== INPUT RECORDS

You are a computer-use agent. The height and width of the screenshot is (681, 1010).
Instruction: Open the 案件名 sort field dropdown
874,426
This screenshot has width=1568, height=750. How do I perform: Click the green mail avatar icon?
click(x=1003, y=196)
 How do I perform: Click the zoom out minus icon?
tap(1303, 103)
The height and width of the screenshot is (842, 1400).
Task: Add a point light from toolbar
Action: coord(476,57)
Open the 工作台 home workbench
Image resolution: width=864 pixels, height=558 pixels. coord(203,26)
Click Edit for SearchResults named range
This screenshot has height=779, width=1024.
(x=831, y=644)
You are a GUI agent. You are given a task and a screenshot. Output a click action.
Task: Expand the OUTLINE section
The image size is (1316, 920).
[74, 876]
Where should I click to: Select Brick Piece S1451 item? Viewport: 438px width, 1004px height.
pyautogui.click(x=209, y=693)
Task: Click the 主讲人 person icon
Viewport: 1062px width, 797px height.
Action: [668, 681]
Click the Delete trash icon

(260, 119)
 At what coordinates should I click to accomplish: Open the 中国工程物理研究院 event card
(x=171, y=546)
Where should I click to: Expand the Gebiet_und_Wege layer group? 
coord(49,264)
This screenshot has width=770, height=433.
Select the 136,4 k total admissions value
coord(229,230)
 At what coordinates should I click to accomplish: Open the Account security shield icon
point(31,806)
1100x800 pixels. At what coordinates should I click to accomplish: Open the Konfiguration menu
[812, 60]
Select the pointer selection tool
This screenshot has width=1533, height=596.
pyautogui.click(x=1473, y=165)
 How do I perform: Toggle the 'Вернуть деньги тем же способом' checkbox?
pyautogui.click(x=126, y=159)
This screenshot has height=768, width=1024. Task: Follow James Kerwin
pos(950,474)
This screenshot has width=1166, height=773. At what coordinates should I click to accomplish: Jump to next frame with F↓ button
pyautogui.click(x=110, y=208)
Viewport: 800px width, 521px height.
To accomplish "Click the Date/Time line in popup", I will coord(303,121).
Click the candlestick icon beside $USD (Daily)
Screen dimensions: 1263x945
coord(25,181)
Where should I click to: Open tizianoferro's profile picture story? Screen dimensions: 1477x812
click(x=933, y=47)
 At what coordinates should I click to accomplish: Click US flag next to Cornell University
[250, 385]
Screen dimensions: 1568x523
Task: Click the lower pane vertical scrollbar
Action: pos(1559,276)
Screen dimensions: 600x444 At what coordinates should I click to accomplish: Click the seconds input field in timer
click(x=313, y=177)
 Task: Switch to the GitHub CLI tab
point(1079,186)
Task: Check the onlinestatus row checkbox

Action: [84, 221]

====

### SET PROBLEM
Lay out every line of the records above as a JSON list of strings, with one string per line and blank lines omitted.

### THE SOLUTION
[
  "You are a computer-use agent. The height and width of the screenshot is (681, 1010).",
  "Instruction: Open the 案件名 sort field dropdown",
  "874,426",
  "This screenshot has width=1568, height=750. How do I perform: Click the green mail avatar icon?",
  "click(x=1003, y=196)",
  " How do I perform: Click the zoom out minus icon?",
  "tap(1303, 103)",
  "The height and width of the screenshot is (842, 1400).",
  "Task: Add a point light from toolbar",
  "Action: coord(476,57)",
  "Open the 工作台 home workbench",
  "Image resolution: width=864 pixels, height=558 pixels. coord(203,26)",
  "Click Edit for SearchResults named range",
  "This screenshot has height=779, width=1024.",
  "(x=831, y=644)",
  "You are a GUI agent. You are given a task and a screenshot. Output a click action.",
  "Task: Expand the OUTLINE section",
  "The image size is (1316, 920).",
  "[74, 876]",
  "Where should I click to: Select Brick Piece S1451 item? Viewport: 438px width, 1004px height.",
  "pyautogui.click(x=209, y=693)",
  "Task: Click the 主讲人 person icon",
  "Viewport: 1062px width, 797px height.",
  "Action: [668, 681]",
  "Click the Delete trash icon",
  "(260, 119)",
  " At what coordinates should I click to accomplish: Open the 中国工程物理研究院 event card",
  "(x=171, y=546)",
  "Where should I click to: Expand the Gebiet_und_Wege layer group? ",
  "coord(49,264)",
  "This screenshot has width=770, height=433.",
  "Select the 136,4 k total admissions value",
  "coord(229,230)",
  " At what coordinates should I click to accomplish: Open the Account security shield icon",
  "point(31,806)",
  "1100x800 pixels. At what coordinates should I click to accomplish: Open the Konfiguration menu",
  "[812, 60]",
  "Select the pointer selection tool",
  "This screenshot has width=1533, height=596.",
  "pyautogui.click(x=1473, y=165)",
  " How do I perform: Toggle the 'Вернуть деньги тем же способом' checkbox?",
  "pyautogui.click(x=126, y=159)",
  "This screenshot has height=768, width=1024. Task: Follow James Kerwin",
  "pos(950,474)",
  "This screenshot has width=1166, height=773. At what coordinates should I click to accomplish: Jump to next frame with F↓ button",
  "pyautogui.click(x=110, y=208)",
  "Viewport: 800px width, 521px height.",
  "To accomplish \"Click the Date/Time line in popup\", I will coord(303,121).",
  "Click the candlestick icon beside $USD (Daily)",
  "Screen dimensions: 1263x945",
  "coord(25,181)",
  "Where should I click to: Open tizianoferro's profile picture story? Screen dimensions: 1477x812",
  "click(x=933, y=47)",
  " At what coordinates should I click to accomplish: Click US flag next to Cornell University",
  "[250, 385]",
  "Screen dimensions: 1568x523",
  "Task: Click the lower pane vertical scrollbar",
  "Action: pos(1559,276)",
  "Screen dimensions: 600x444 At what coordinates should I click to accomplish: Click the seconds input field in timer",
  "click(x=313, y=177)",
  " Task: Switch to the GitHub CLI tab",
  "point(1079,186)",
  "Task: Check the onlinestatus row checkbox",
  "Action: [84, 221]"
]